**EXERCISE:** For this exercise, output exactly and only the lines running from the one with "The image size is (719, 497)." through the final line of the data below, without pictures.

##### DATASET EXCERPTS

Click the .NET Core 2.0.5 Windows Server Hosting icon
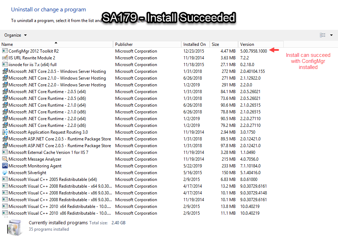 click(4, 71)
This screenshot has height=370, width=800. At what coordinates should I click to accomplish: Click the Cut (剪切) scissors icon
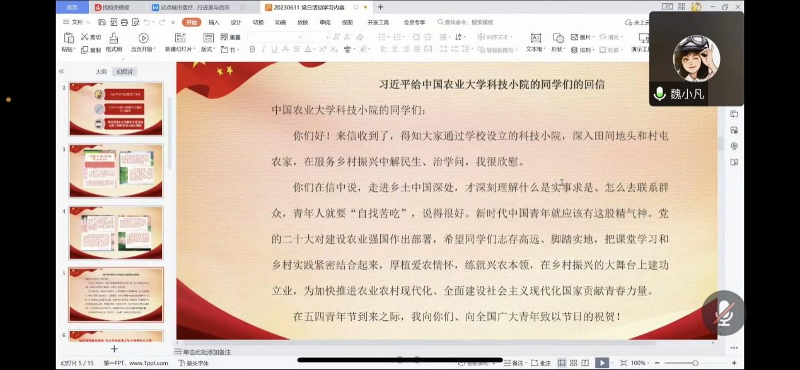84,37
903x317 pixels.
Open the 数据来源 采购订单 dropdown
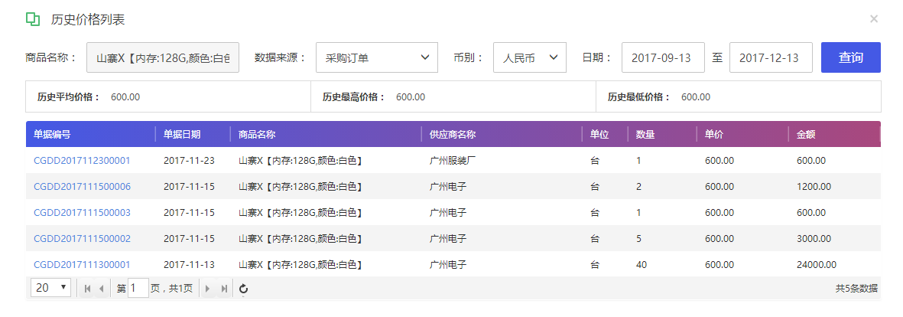pyautogui.click(x=377, y=57)
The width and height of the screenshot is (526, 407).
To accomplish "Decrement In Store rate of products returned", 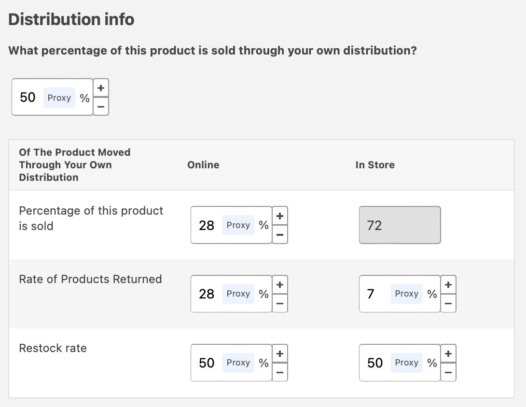I will click(448, 303).
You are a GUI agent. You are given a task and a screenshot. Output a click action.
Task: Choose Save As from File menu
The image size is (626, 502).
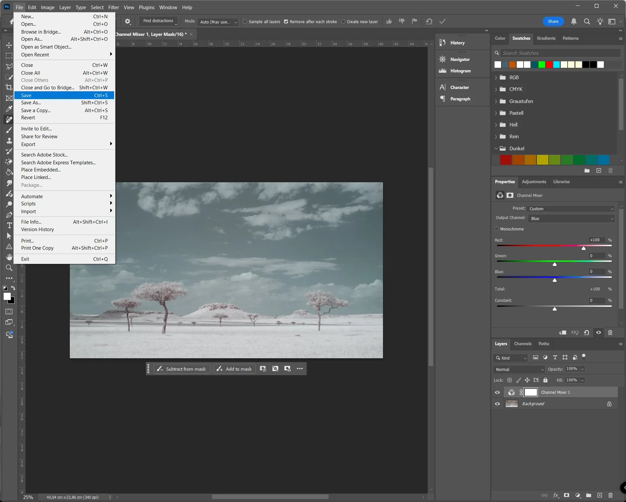(x=31, y=103)
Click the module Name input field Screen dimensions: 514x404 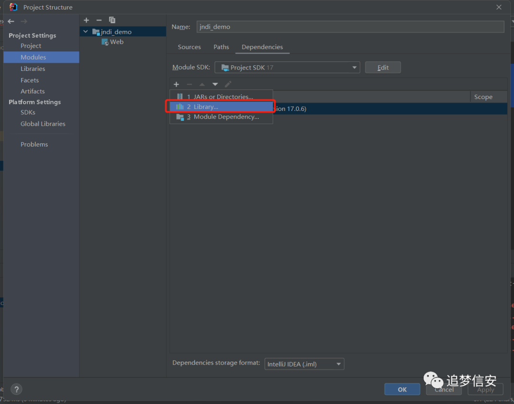pos(350,27)
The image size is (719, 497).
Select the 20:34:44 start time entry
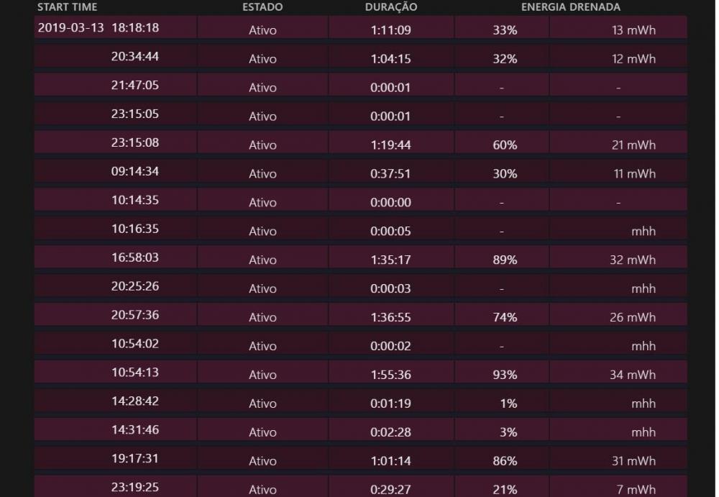pyautogui.click(x=134, y=56)
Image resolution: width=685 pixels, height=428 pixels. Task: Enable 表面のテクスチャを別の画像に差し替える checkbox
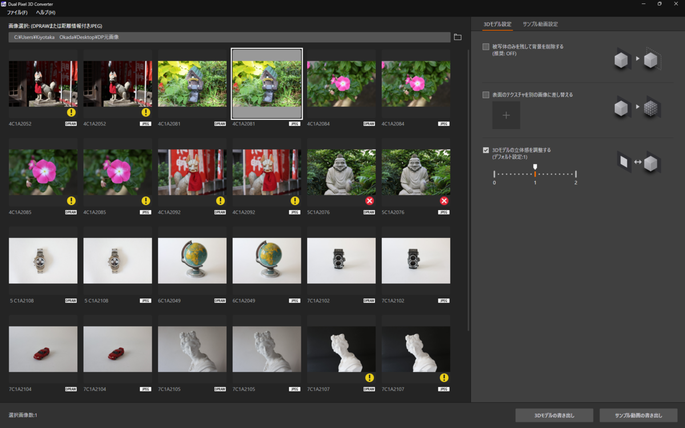point(486,95)
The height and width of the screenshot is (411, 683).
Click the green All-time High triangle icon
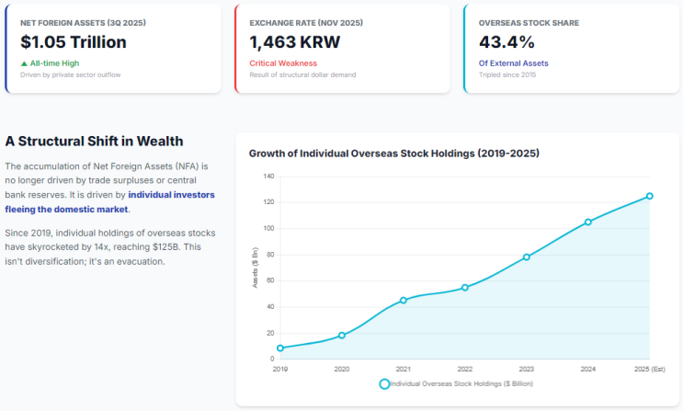click(x=24, y=63)
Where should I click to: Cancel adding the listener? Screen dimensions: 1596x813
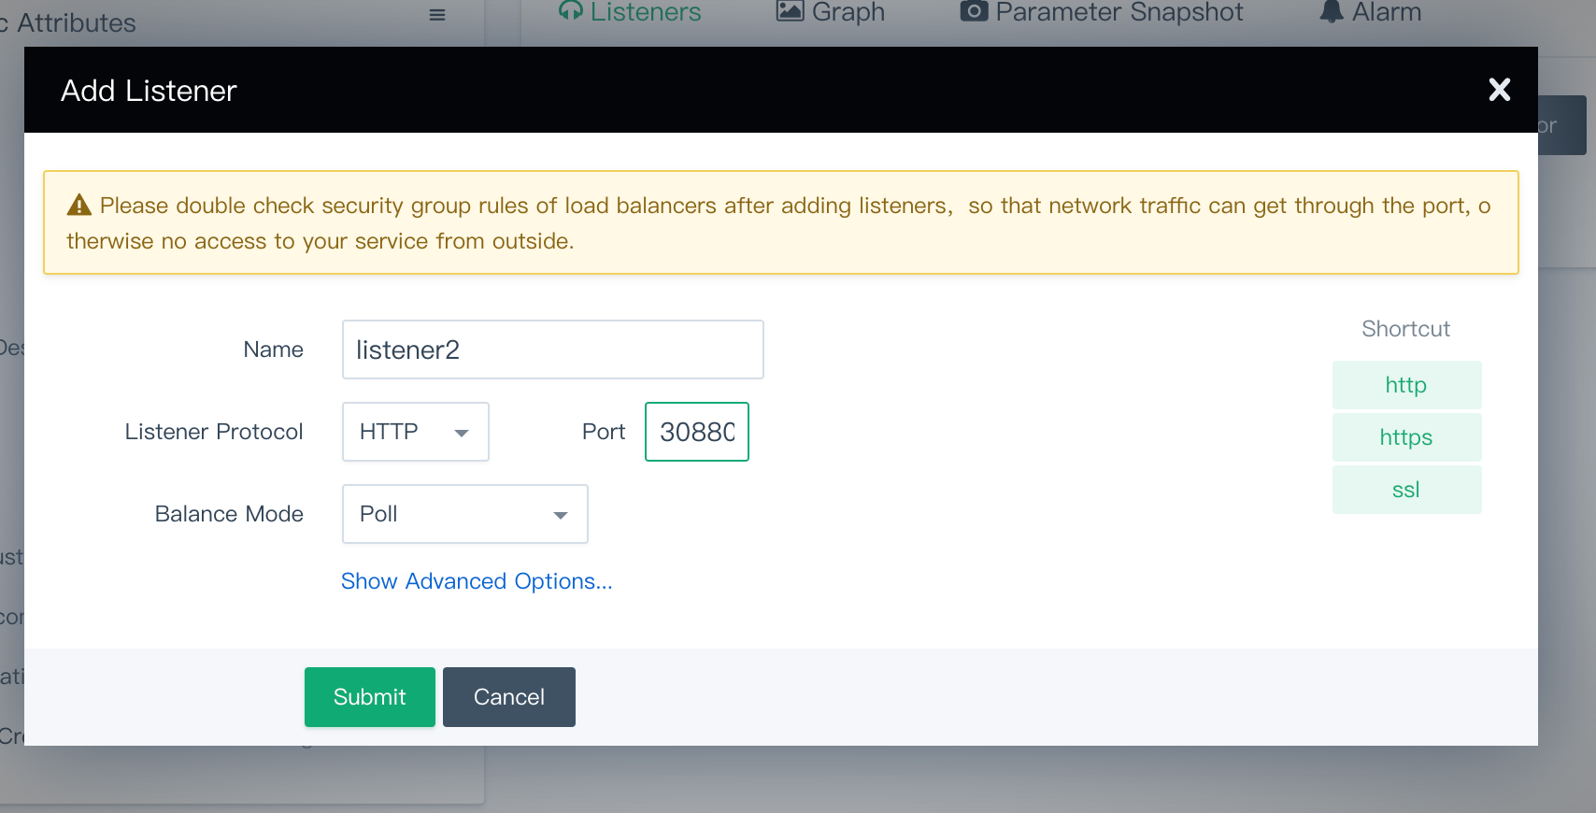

##########

**RESULT OF THIS TASK:**
The image size is (719, 497).
Select the 20:34:44 start time entry
pyautogui.click(x=134, y=56)
Image resolution: width=685 pixels, height=428 pixels. Task: Enable 表面のテクスチャを別の画像に差し替える checkbox
point(486,95)
The height and width of the screenshot is (411, 683).
Click the green All-time High triangle icon
click(x=24, y=63)
Where should I click to: Cancel adding the listener? Screen dimensions: 1596x813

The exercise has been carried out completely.